■ Records drawn from a dataset:
---
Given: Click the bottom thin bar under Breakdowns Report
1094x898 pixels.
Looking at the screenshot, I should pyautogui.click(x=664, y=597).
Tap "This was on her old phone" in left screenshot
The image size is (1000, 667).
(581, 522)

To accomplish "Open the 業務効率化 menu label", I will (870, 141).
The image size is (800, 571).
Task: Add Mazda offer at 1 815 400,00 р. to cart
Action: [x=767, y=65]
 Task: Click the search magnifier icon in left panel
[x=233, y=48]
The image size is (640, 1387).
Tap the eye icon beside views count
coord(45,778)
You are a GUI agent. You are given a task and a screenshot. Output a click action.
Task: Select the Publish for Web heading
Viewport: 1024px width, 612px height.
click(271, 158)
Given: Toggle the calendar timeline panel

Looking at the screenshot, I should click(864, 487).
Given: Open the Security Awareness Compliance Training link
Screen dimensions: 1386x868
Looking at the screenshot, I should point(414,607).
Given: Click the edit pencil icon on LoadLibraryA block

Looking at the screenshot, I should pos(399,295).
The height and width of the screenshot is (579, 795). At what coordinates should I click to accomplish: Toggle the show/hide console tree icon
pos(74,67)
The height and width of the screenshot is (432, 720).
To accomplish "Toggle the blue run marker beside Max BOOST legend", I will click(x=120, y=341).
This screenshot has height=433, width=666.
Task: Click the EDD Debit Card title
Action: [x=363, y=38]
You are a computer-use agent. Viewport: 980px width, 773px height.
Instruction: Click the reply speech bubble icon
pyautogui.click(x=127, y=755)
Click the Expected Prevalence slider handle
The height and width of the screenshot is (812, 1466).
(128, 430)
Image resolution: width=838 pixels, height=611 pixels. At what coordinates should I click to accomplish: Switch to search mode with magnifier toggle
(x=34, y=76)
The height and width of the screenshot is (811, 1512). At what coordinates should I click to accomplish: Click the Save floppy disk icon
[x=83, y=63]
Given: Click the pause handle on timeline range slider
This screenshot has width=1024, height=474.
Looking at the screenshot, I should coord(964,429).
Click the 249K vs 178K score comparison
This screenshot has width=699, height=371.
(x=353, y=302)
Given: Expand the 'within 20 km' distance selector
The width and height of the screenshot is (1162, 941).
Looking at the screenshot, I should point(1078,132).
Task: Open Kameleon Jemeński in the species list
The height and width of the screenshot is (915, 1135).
---
■ What the task asks: Show each line of the records above containing "agent".

■ Answer section:
You are a GUI agent. You are given a task and a screenshot. Output a click action.
You are a computer-use agent. Viewport: 980px width, 773px height.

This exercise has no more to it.